My friend, Joyce, has sent me this photo of two companionable swans, making gentle progress in the canal waters. They are contendedly together as love flows between them. The Caption from St Paul’s first letter to the Corinthians is well known but perhaps less pondered because of that.
Joyce says that :
In these dark times, these words of love bring light and hope.
That light and hope comes to us through God.
During Lent we Christians are invited by God to understand more deeply that the Victory of Christ on the cross is really life-changing and that this change comes about not because of something we do but of realizing that God has done, and goes on doing, something so powerful in our lives through Christ on the Cross.
He has loved us totally and completely and through that Love he has drawn us into himself so that, as Paul tells the Galatians (2:20)
It is no longer I who live, but it is Christ who lives in me.
In order to die to self and live for, and in, Christ we are, says Jesus, to take up our Cross and follow him.
He is not asking for heroics. He is not asking us to search for some impossible burden to carry, some suffering to undergo.
He is asking us to commit ourselves to carry the sign of God’s love in our lives. It is the power of that love to transform that makes the real difference
For that to happen, the Love of Christ must rule our hearts, our lives – come what may.

________________________________________

■ PROBLEMS TO WORK ON:
1 – Repeat the Lenten reflection word for word, everything from "That light and" down to "and follow him.".
2 – Carry the Lenten reflection forward from its last sentence.
The records are separate material, unrelated to the Lenten reflection.

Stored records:
________________________________________

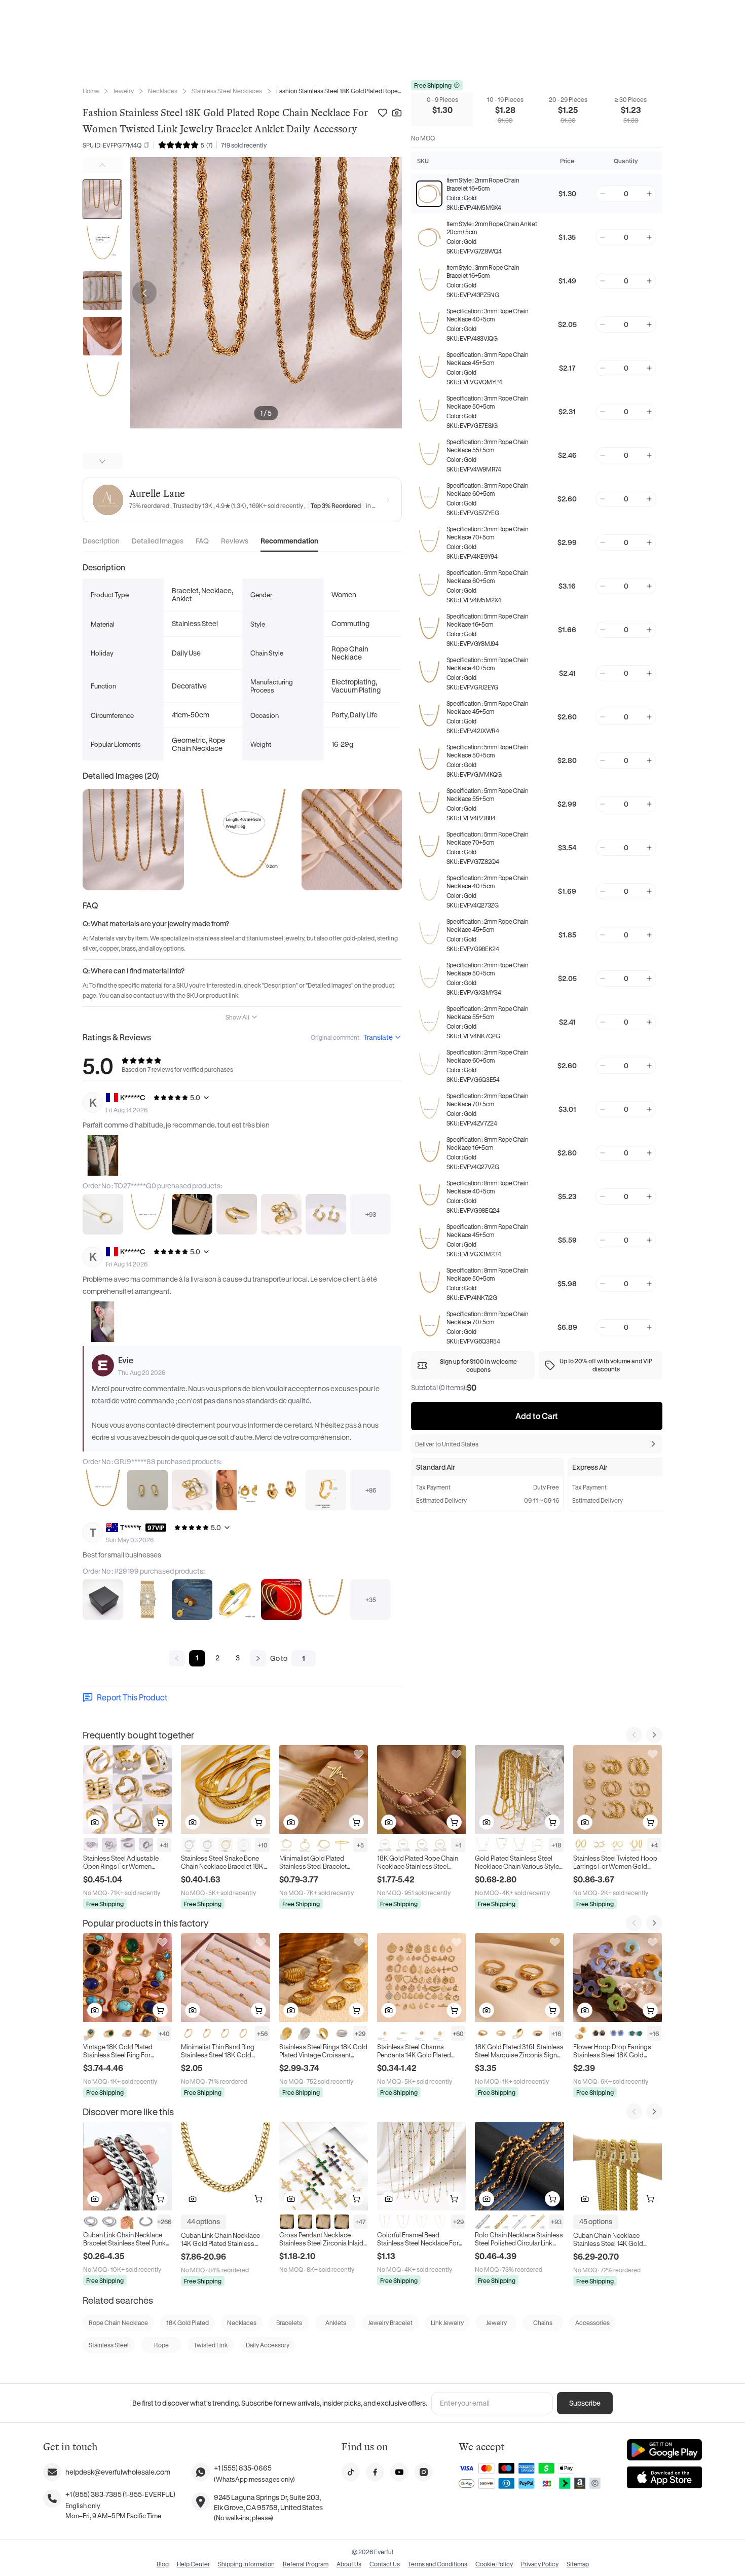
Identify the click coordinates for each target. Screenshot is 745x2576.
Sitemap (578, 2563)
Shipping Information (246, 2563)
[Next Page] (258, 1658)
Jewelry (123, 90)
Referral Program (305, 2563)
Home (91, 90)
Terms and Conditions (437, 2563)
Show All (237, 1017)
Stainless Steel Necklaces (227, 90)
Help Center (193, 2563)
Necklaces (162, 90)
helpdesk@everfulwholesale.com (117, 2472)
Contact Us (384, 2563)
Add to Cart (536, 1416)
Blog (163, 2563)
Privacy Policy (539, 2563)
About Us (349, 2563)
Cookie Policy (494, 2563)
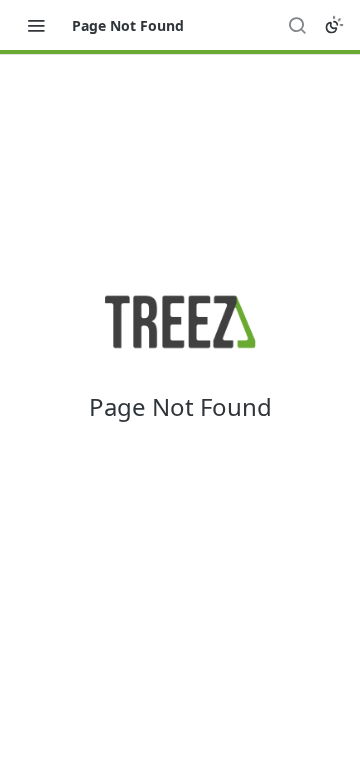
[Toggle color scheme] (334, 25)
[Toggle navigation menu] (36, 25)
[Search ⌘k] (297, 25)
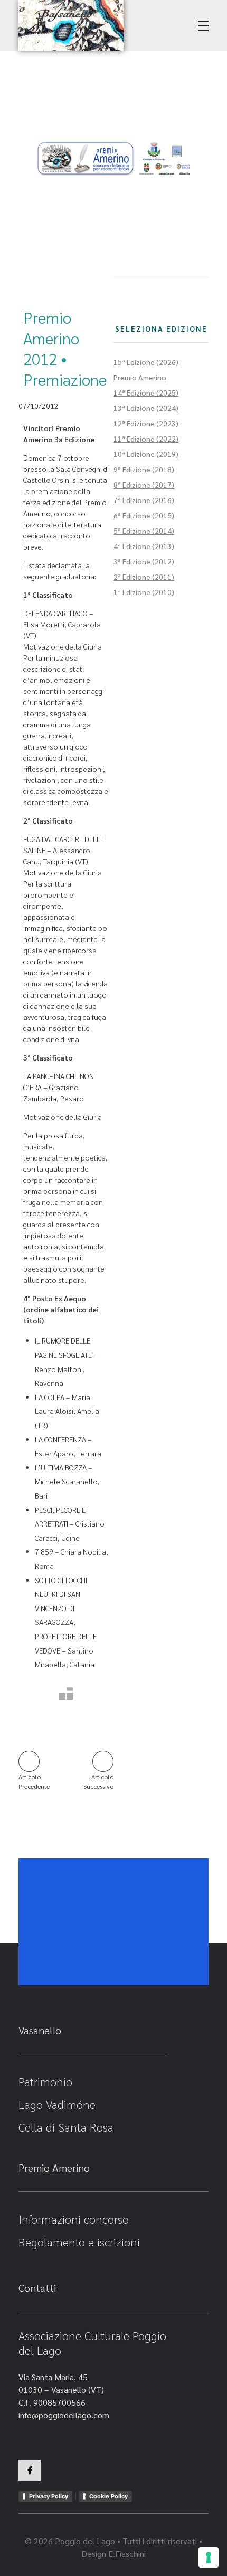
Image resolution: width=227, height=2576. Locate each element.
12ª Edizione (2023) (146, 423)
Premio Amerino (140, 377)
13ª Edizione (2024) (146, 408)
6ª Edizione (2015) (144, 515)
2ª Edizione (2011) (144, 576)
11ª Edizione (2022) (146, 438)
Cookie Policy (108, 2496)
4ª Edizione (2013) (144, 546)
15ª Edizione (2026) (146, 362)
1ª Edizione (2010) (144, 592)
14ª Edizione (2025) (146, 392)
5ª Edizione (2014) (144, 530)
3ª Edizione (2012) (144, 561)
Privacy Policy (48, 2496)
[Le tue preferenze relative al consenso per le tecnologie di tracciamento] (208, 2557)
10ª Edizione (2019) (146, 454)
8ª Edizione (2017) (144, 484)
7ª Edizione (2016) (144, 500)
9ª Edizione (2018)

________________________________________

■ TASK-BY-TASK OUTPUTS:
1 –
That light and hope comes to us through God.
During Lent we Christians are invited by God to understand more deeply that the Victory of Christ on the cross is really life-changing and that this change comes about not because of something we do but of realizing that God has done, and goes on doing, something so powerful in our lives through Christ on the Cross.
He has loved us totally and completely and through that Love he has drawn us into himself so that, as Paul tells the Galatians (2:20)
It is no longer I who live, but it is Christ who lives in me.
In order to die to self and live for, and in, Christ we are, says Jesus, to take up our Cross and follow him.

2 –
Many years ago, a young Russian priest was imprisoned at the beginning of the Russian Revolution.
Years later he was released from prison. He was a broken man.
His friends asked him, “What is left of you?”
“Nothing” he replied, “nothing is left. They have burnt out everything. Only love remains.”
That priest had discovered the one thing that changes every human situation and disarms every human conflict – sacrificial love.
Only Love remains – that is what is necessary for Christ to change the world – and he does it through us. When we abide in God’s love, totally, then, as we walk around the area where we live, it will become a changed and different place. Our approach to others will be different, generous, kind and joyful.
The darkness of our present situation in the world can easily lead to despair and a sense of futility but we are called to be, increasingly, signs of God’s amazing, long suffering and transforming love. We are called, in fact, to carry that love into all the world’s dark places and into hearts that have turned away from love.
On the Cross the victory of Jesus was the triumph of love over all that is not love. It was a cosmic battle to proclaim God’s power over demonic and destructive forces which threaten to swamp the world with evil, hatred, self absorbtion and oppression.
Against this darkness and evil we are to love and go on loving for, as the great mystic, St John of the Cross, put it so powerfully:
“Where there is no love, pour love in, and you will draw love out.”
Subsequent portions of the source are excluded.